When I had difficulty coming up with ideas worthy of the space between the covers of this magazine it took only a couple of phone calls from customers before the light bulb came on: I realized I needed to examine the past to address the present.
After two or three calls from customers relating their oh-so-familiar stories of lost sales to Internet and mail-order suppliers it dawned on me that maybe it was time for a refresher course. Time to go back and remind Engine Builder readers about plans I proposed in this space nearly four years ago.
You may remember that I proposed five strategies to help combat what I so lovingly call, “Walk-In Parts.” The intent is to give you several choices to use depending upon your specific circumstances. If used properly, they will also give your customer choices as to how he or she will spend their (even more so by today’s standards) hard earned cash.

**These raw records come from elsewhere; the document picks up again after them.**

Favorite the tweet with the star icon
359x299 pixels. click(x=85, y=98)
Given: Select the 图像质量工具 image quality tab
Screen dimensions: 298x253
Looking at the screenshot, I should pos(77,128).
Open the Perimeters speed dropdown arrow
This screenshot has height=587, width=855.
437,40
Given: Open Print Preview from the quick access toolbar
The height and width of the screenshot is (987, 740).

I’m not trying to make this any more difficult than it already is. But as adult business owners we are charged with making hard decisions all day, every day. I’ve simply given you a few more – along with the opportunity to let your customers make some of those decisions as well.
The Direct Approach
When I proposed it four years ago, I wrote about what might have been considered a last resort. Today, I’ll mention it again, but I think it’s more of an attitude adjustment. I related the story of an engine builder who’d had enough. He was tired of the customers who dropped off their tired old iron, and then said they’d be back with the parts as soon he told them what sizes were needed.

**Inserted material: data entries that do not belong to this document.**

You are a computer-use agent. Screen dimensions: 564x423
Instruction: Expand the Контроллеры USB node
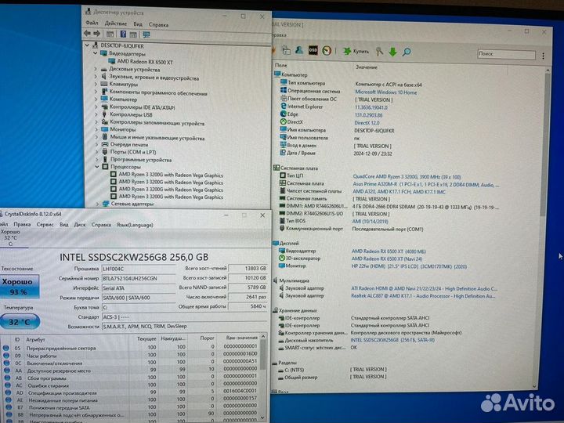[x=96, y=114]
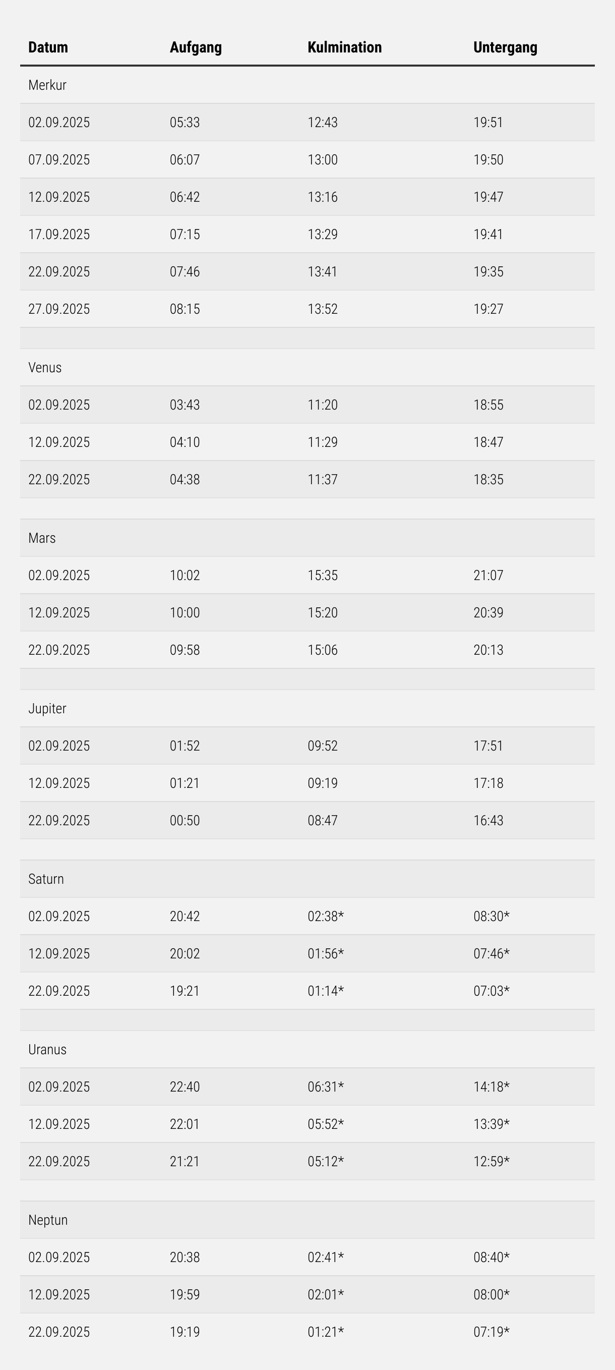This screenshot has height=1370, width=615.
Task: Select the Jupiter section label
Action: 47,708
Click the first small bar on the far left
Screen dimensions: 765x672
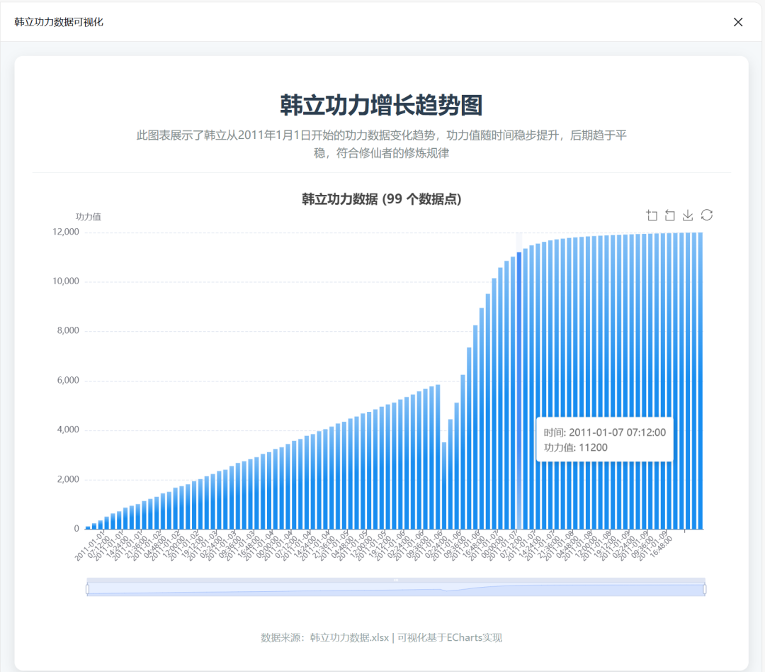[86, 526]
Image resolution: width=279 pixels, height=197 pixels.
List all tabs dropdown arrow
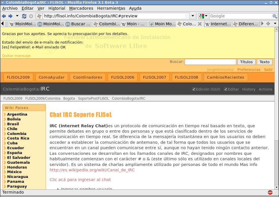pyautogui.click(x=275, y=24)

Our hero informed at least one customer that he needed to pack up his job and get it out of his shop. He sold parts as well as the labor he performed and, if the customer would not at least give him the chance to quote and promote his parts at a competitive level, the guy could take his job somewhere else. At no time did he say he would be cheaper, just fair and competitive. When presented this way, his customer got the idea, and the engine builder got the parts sale.
I had to applaud him for standing up for his business and what he believed in. He simply laid out a couple choices for the consumer in a very direct manner. It’s not always practical, but definitely something to think about when you have that feeling you may not want the job anyway. Unfortunately, over the past few years, I have heard he was forced to soften this approach…so maybe some of the other options might be more effective.
Selling Your Knowledge
I know a high performance engine builder who takes the “If you can’t beat ‘em, join ‘em,” idea to heart. If his customers tell him they plan to shop for price and supply their own parts, take-it or leave-it, he reminds them of the importance of buying the correct parts the first time so they aren’t out spending more money to make up for their initial mistakes. And to help, he’ll charge them just one hour of shop time to put together their shopping list.
This is not a favorite choice of mine, but it is still an opportunity to promote the parts you prefer to use, get the correct parts the first time to keep progress moving on the project and, if you’re any kind of salesman, take advantage of the opportunity to quote those parts yourself. If you’ve done your shopping well, if you haven’t gotten too greedy and you point out that they are also saving $60-$100 for your hour of work, they may just take the easy road and give you the sale. It’s a win-win and you both had a say in it.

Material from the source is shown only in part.